What you need to do. Copy the data below word for word, starting at the beginning of the data and ending at the line that contains "pos(670,42)". Leave the pictures out of your copy.

Data shown.
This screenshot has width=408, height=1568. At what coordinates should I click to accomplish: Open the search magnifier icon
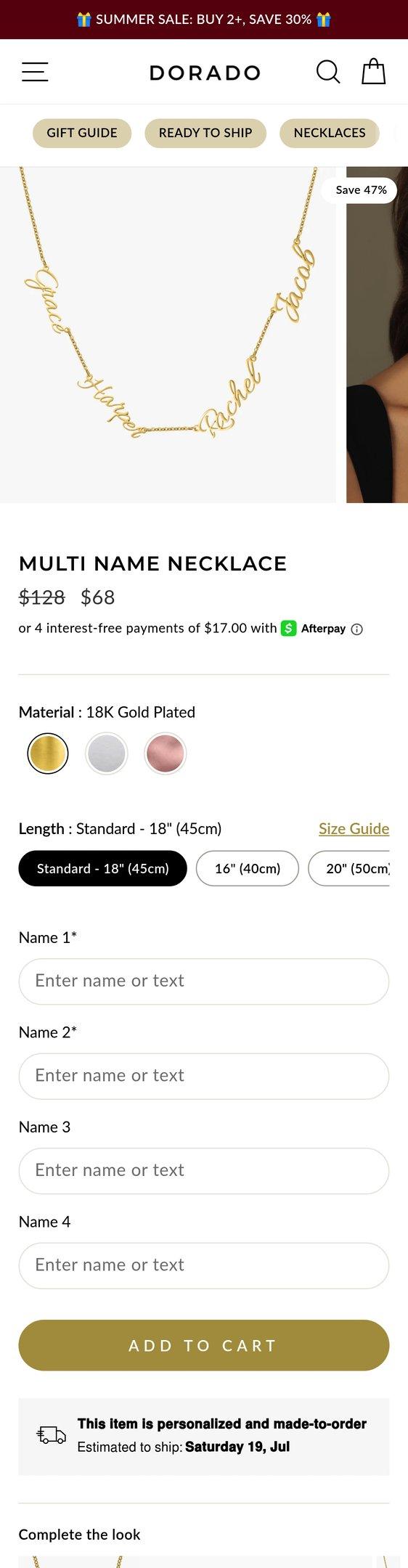tap(328, 72)
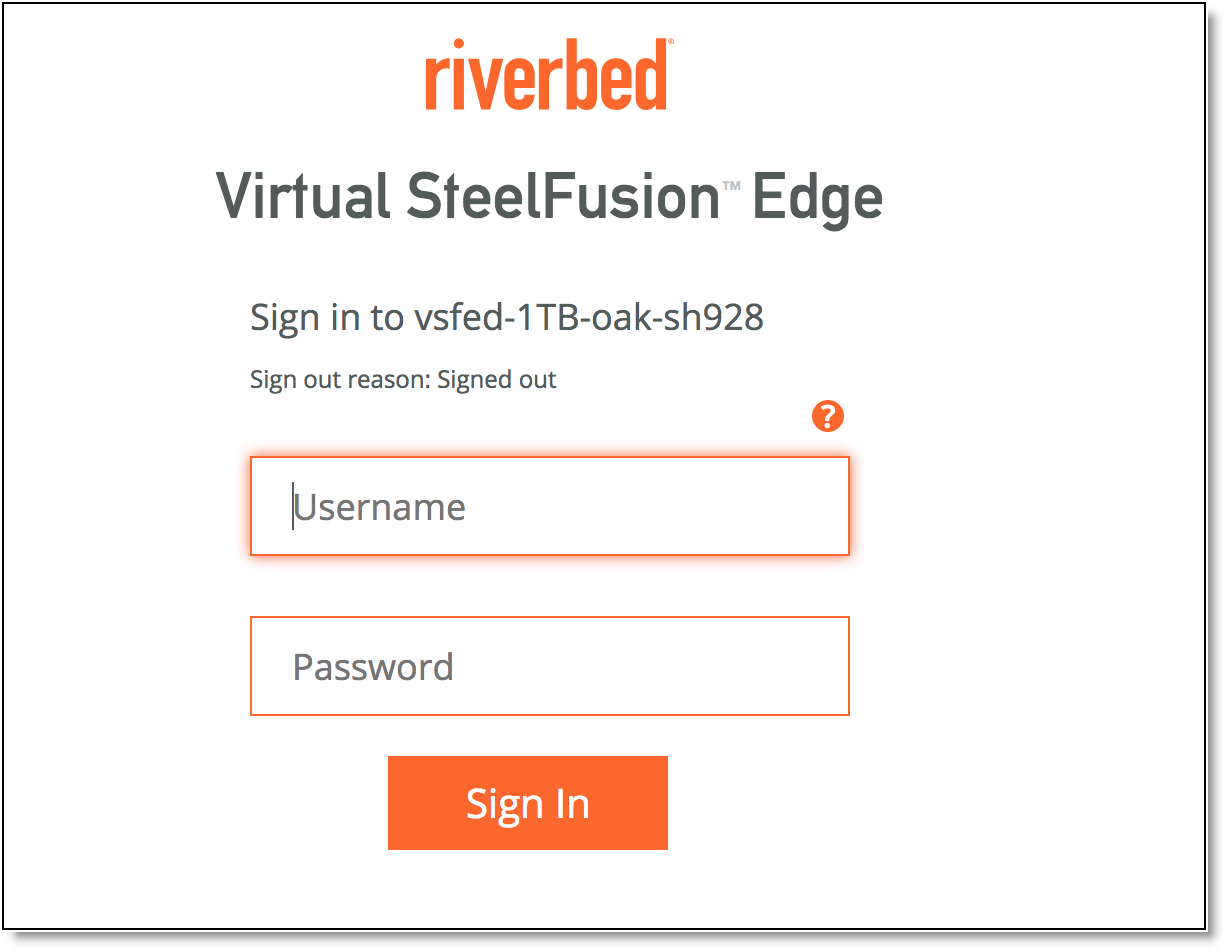Click the registered mark beside riverbed logo
Viewport: 1225px width, 949px height.
pos(670,42)
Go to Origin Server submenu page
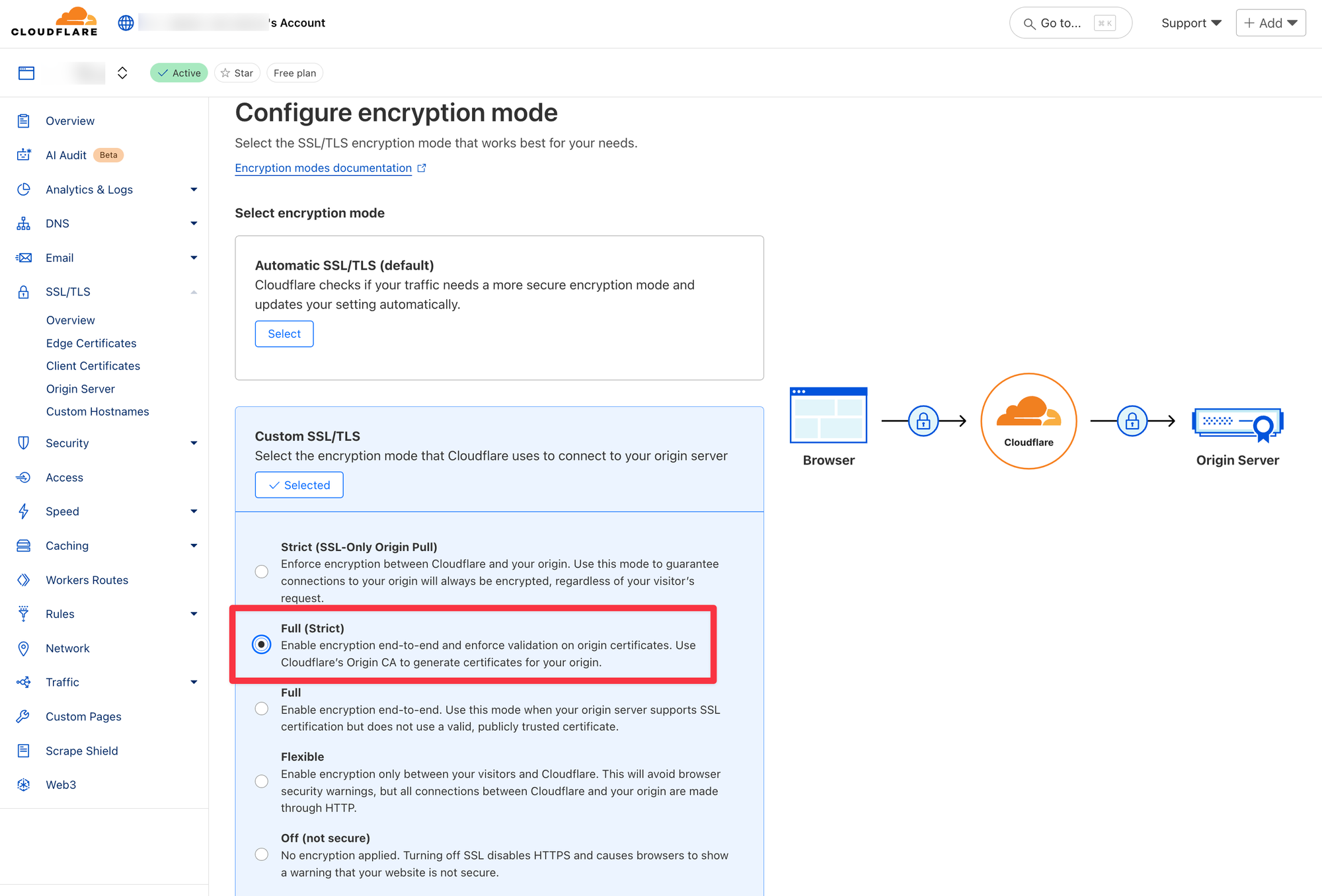The width and height of the screenshot is (1322, 896). [x=81, y=389]
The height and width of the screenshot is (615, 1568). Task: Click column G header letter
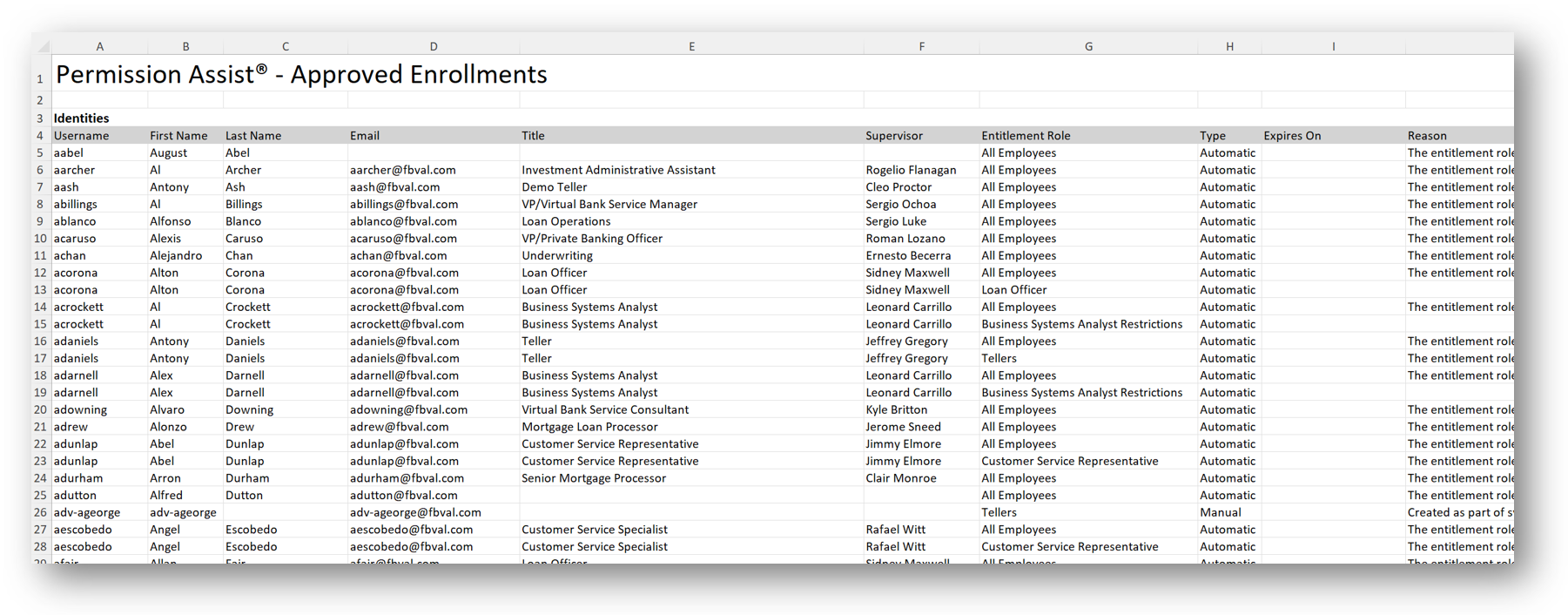click(x=1088, y=46)
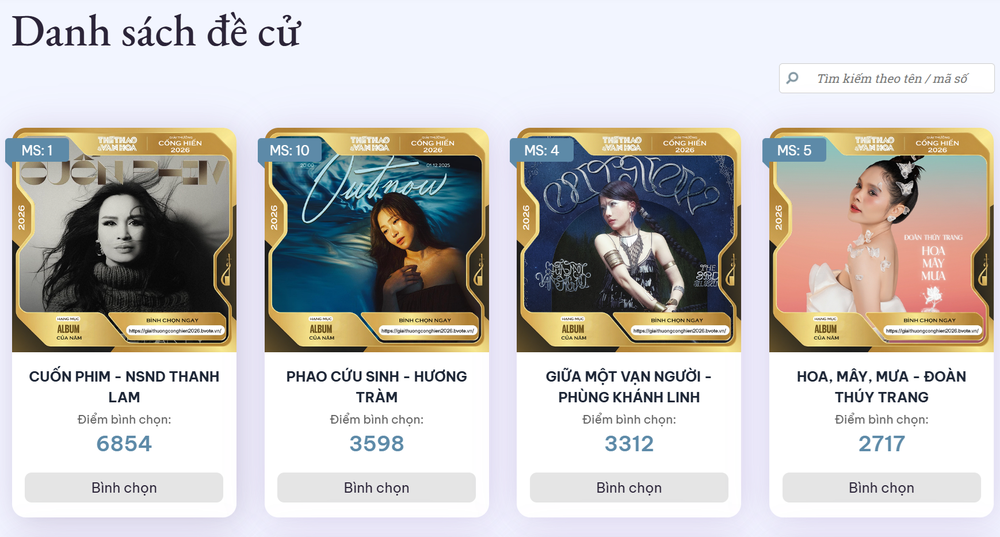Click the MS: 1 badge
This screenshot has height=537, width=1000.
(x=37, y=151)
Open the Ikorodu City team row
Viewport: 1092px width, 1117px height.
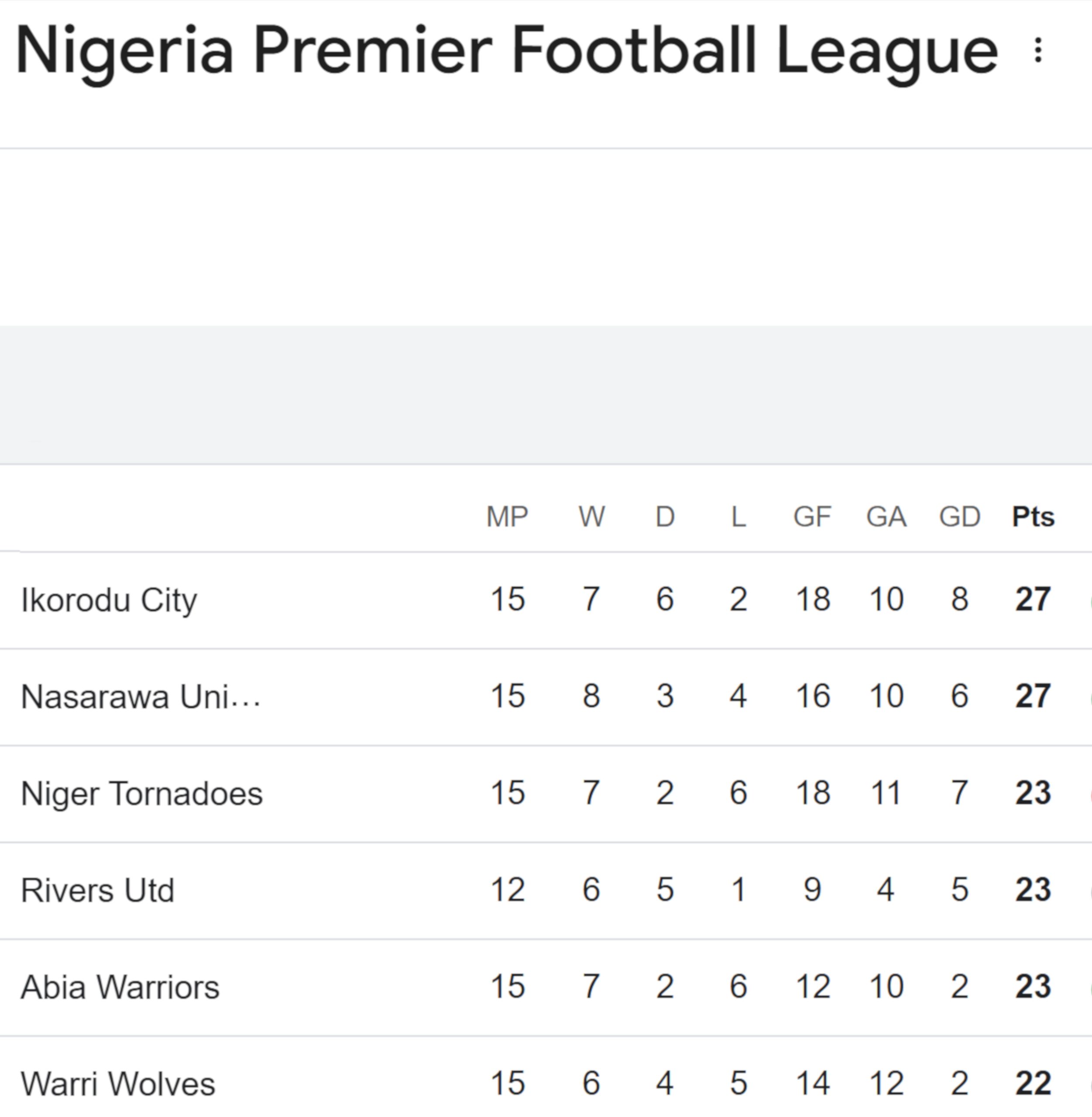click(109, 600)

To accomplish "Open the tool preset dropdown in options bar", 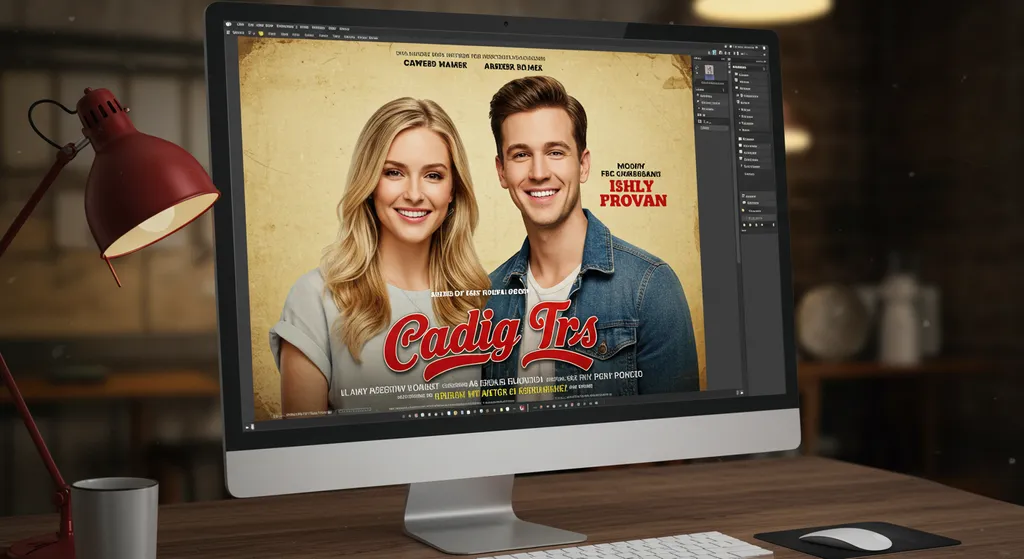I will click(248, 34).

Solution to the problem.
This screenshot has width=408, height=1568. At what coordinates should I click to accomplish: Open the search magnifier icon
tap(328, 72)
Click the registered mark beside riverbed logo
Viewport: 1225px width, 949px height.
pos(670,42)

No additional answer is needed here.